Generate a table showing more details about proposals (microsoft#541)

damyanp · web-flow · commit a4e5393a8f41 · 2025-07-07T08:46:01.000-07:00
This works by preprocessing the proposals to add front matter, extracted
from the text of the proposals. This is used in index.md to generate the
table. This runs just before jekyll in the github action.
diff --git a/.github/update_proposal_front_matter.py b/.github/update_proposal_front_matter.py
@@ -0,0 +1,338 @@
+#!/usr/bin/env python3
+"""
+Script to update Jekyll front matter for HLSL proposal markdown files.
+
+This script processes .md files in the proposals directory and:
+1. Extracts metadata from bullet points (Proposal, Author, Sponsor, Status, Planned Version)

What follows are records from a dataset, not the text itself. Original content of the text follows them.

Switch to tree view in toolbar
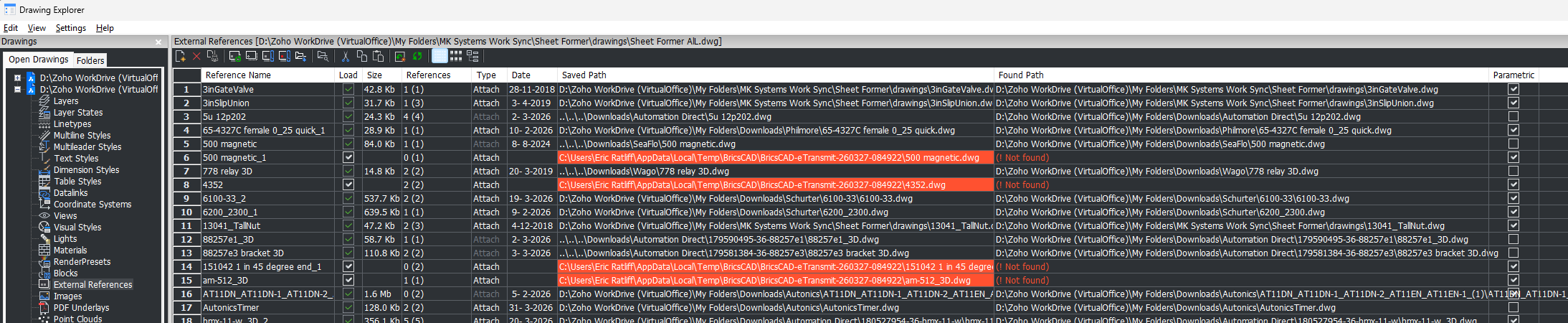 pyautogui.click(x=472, y=56)
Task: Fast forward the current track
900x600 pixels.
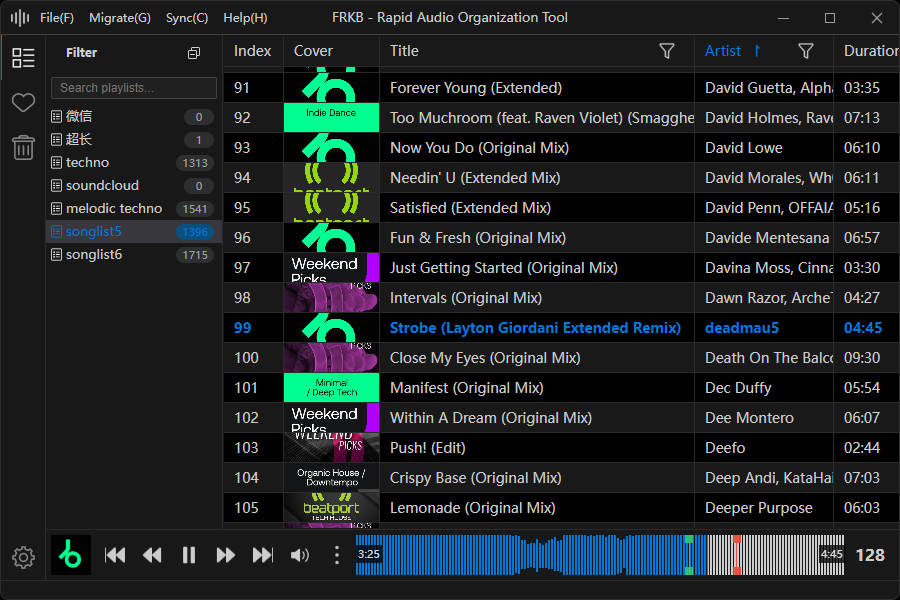Action: point(226,555)
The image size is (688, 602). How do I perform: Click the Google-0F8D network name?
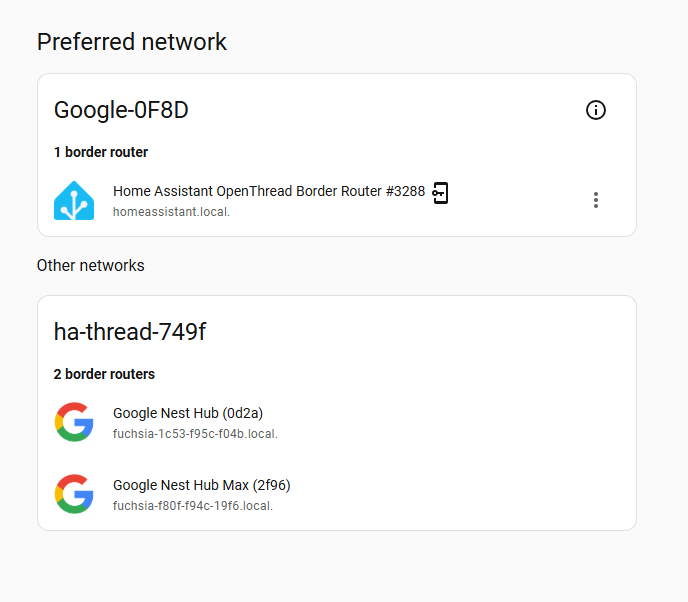click(x=121, y=110)
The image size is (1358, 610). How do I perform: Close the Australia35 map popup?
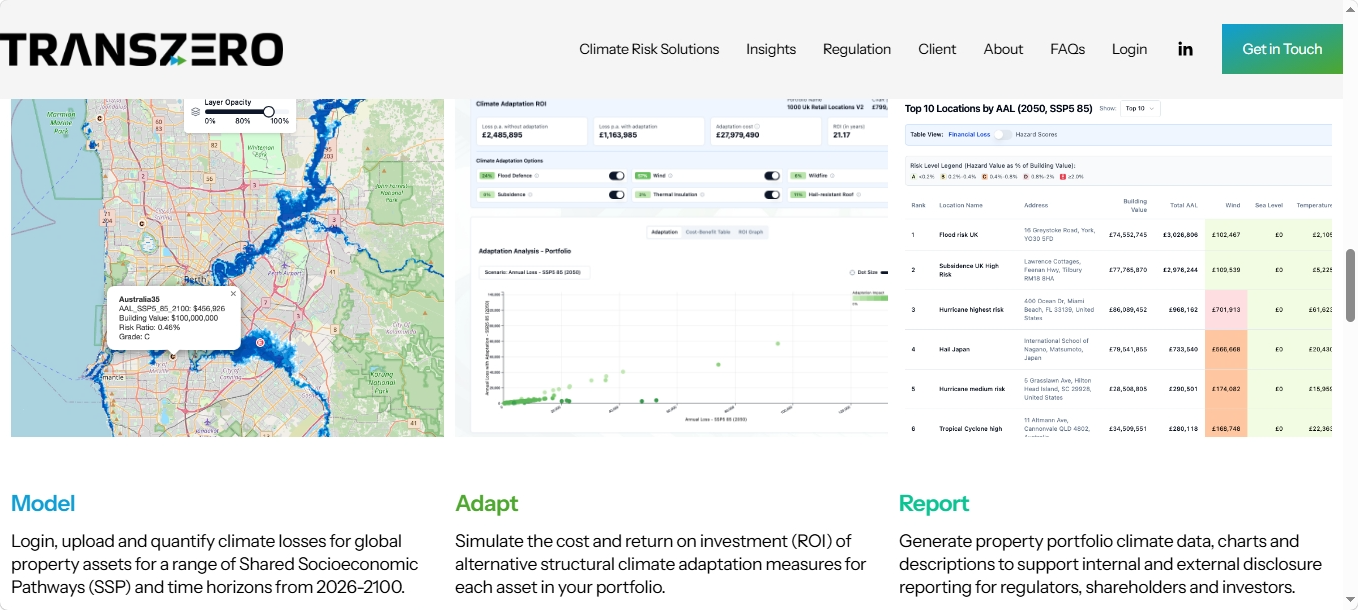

+2. Adds Jekyll front matter if it doesn't exist
+3. Warns if front matter already exists (and leaves it unchanged)
+4. Skips the templates subdirectory
+"""
+
+import os
+import re
+import sys
+from pathlib import Path
+from typing import Dict, Optional, Tuple
+
+
+def extract_title_from_heading(content: str) -> Optional[str]:
+    """Extract the first H1 heading as the title."""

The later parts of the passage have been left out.